Марк в нашей маленькой компании считался главным мудрецом. Он старше нас года на два, кончал юрфак, интересовался всем без исключения. Мы с ним познакомились на одной вечеринке и сразу подпали под его обаяние.
— Мнение мировой общественности? — сразу воспламенился Давид. — Да плевать на эту мировую общественность! Дурацкое словосочетание, и ничего больше! Кто ее представляет, эту мировую общественность?
Агрессивность Давида удивила Марка. Он не любил словесных поединков на повышенных тонах. По его мнению, запал — плохой советчик. Он предпочел оставить выпад без ответа. Ободренный его молчанием, Давид продолжал:
— Да, я спрашиваю, кто? Народы? Государства? Журналисты? Или, может быть, высшие силы, способные отличить добро от зла? Или администрация западных компаний? Тех, которые во время войны обеспечивали порядок на железной дороге, ведущей в Освенцим? Они не взрывали мосты и рельсы, хотя могли бы спасти десятки тысяч евреев!
— Ты валишь все в одну кучу, — остановил его Марк.
— Ничего подобного! Мы не можем доверять, а тем более уважать те страны, которые позволили убивать нас тысячами. И это главный принцип, на котором базируется израильская дипломатия. Если ты этого не понял, ты не понял ничего! Все решения диктуются только одним: безопасностью страны.
— Давид прав, — поддержал его Мишель.
— Нашей общей заботой должна стать безопасность Израиля.
— Его безопасность — это и наша безопасность, — прибавил Давид. — Чем мы станем, если не будет Израиля?

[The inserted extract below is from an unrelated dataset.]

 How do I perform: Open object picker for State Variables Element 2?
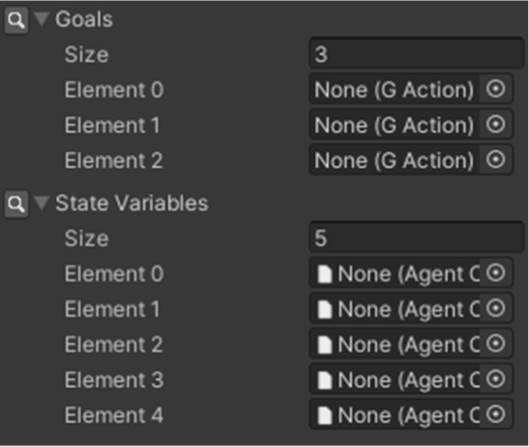click(496, 344)
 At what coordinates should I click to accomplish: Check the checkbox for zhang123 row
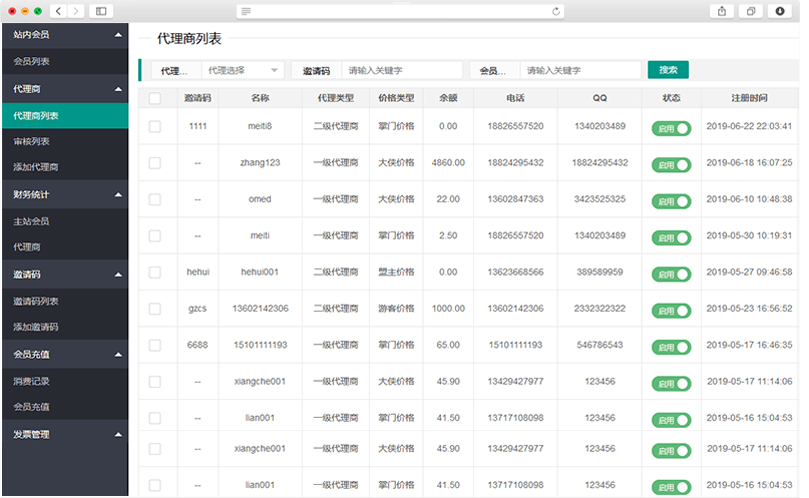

— Тем, чем стали: французами. — Мое замечание прозвучало провокационно, но я сказал то, что думал. Израиль был моей любовью, но чувствовал я себя французом. И хотел, чтобы мои друзья заметили специфику своих национальных чувств: они провозглашали себя израильтянами, но спокойно жили во Франции.
Давид разразился саркастическим хохотом.
— Французами? Такими же, каких власти передавали в руки немцев? Они тоже были французами. И верили, что это их страна и она их защищает! Защищает полиция, армия, сограждане.
Давид прекрасно знал, что любое упоминание об этом темном периоде истории сразу вносит в разговор осложнения, напрягает его, утяжеляет. Холокост, сионизм, антисемитизм, израильтяне, евреи, французы… Мы еще не умели ловко жонглировать этими понятиями, но в наших смятенных душах все они находили отклик.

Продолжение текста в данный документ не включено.